**What to do**
From the first line to the last, copy the listing below word for word.

**Material for this exercise**
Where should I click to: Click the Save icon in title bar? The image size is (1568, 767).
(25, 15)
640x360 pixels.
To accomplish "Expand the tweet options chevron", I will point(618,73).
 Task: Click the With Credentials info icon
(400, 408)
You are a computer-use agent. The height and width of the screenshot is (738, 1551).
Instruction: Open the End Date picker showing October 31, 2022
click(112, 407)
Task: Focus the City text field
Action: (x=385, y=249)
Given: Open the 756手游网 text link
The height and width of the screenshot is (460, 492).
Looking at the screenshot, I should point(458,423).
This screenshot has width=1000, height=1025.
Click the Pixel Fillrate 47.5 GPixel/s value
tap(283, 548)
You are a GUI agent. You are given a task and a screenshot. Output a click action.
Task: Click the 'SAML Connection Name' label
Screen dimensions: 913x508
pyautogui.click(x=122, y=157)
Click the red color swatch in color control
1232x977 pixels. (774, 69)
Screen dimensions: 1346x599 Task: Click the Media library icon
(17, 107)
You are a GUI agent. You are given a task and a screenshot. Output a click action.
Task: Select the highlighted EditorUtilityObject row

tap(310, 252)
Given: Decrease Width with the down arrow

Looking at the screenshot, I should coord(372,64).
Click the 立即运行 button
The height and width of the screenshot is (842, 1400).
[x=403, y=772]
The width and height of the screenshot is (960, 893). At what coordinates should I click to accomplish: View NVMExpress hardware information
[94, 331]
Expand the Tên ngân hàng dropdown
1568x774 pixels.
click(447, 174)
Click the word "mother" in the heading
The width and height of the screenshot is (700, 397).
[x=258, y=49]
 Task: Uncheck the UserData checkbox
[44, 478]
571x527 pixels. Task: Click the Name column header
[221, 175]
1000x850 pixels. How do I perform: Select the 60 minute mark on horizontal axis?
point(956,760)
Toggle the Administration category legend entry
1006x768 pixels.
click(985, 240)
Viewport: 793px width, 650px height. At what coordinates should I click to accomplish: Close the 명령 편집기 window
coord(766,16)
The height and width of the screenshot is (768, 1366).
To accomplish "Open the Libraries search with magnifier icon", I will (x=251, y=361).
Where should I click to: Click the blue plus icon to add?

**Worked solution**
Where should I click to: Click the Save icon in title bar? The image size is (1568, 767).
(25, 15)
640x360 pixels.
To accomplish "Expand the tweet options chevron", I will point(618,73).
 Task: Click the With Credentials info icon
(400, 408)
You are a computer-use agent. The height and width of the screenshot is (738, 1551).
Instruction: Open the End Date picker showing October 31, 2022
click(112, 407)
Task: Focus the City text field
Action: (x=385, y=249)
Given: Open the 756手游网 text link
The height and width of the screenshot is (460, 492).
Looking at the screenshot, I should point(458,423).
This screenshot has width=1000, height=1025.
Click the Pixel Fillrate 47.5 GPixel/s value
tap(283, 548)
You are a GUI agent. You are given a task and a screenshot. Output a click action.
Task: Click the 'SAML Connection Name' label
Screen dimensions: 913x508
pyautogui.click(x=122, y=157)
Click the red color swatch in color control
1232x977 pixels. (774, 69)
Screen dimensions: 1346x599 Task: Click the Media library icon
(17, 107)
You are a GUI agent. You are given a task and a screenshot. Output a click action.
Task: Select the highlighted EditorUtilityObject row

tap(310, 252)
Given: Decrease Width with the down arrow

Looking at the screenshot, I should coord(372,64).
Click the 立即运行 button
The height and width of the screenshot is (842, 1400).
[x=403, y=772]
The width and height of the screenshot is (960, 893). At what coordinates should I click to accomplish: View NVMExpress hardware information
[94, 331]
Expand the Tên ngân hàng dropdown
1568x774 pixels.
click(447, 174)
Click the word "mother" in the heading
The width and height of the screenshot is (700, 397).
[x=258, y=49]
 Task: Uncheck the UserData checkbox
[44, 478]
571x527 pixels. Task: Click the Name column header
[221, 175]
1000x850 pixels. How do I perform: Select the 60 minute mark on horizontal axis?
point(956,760)
Toggle the Administration category legend entry
1006x768 pixels.
click(985, 240)
Viewport: 793px width, 650px height. At what coordinates should I click to accomplish: Close the 명령 편집기 window
coord(766,16)
The height and width of the screenshot is (768, 1366).
To accomplish "Open the Libraries search with magnifier icon", I will (x=251, y=361).
Where should I click to: Click the blue plus icon to add?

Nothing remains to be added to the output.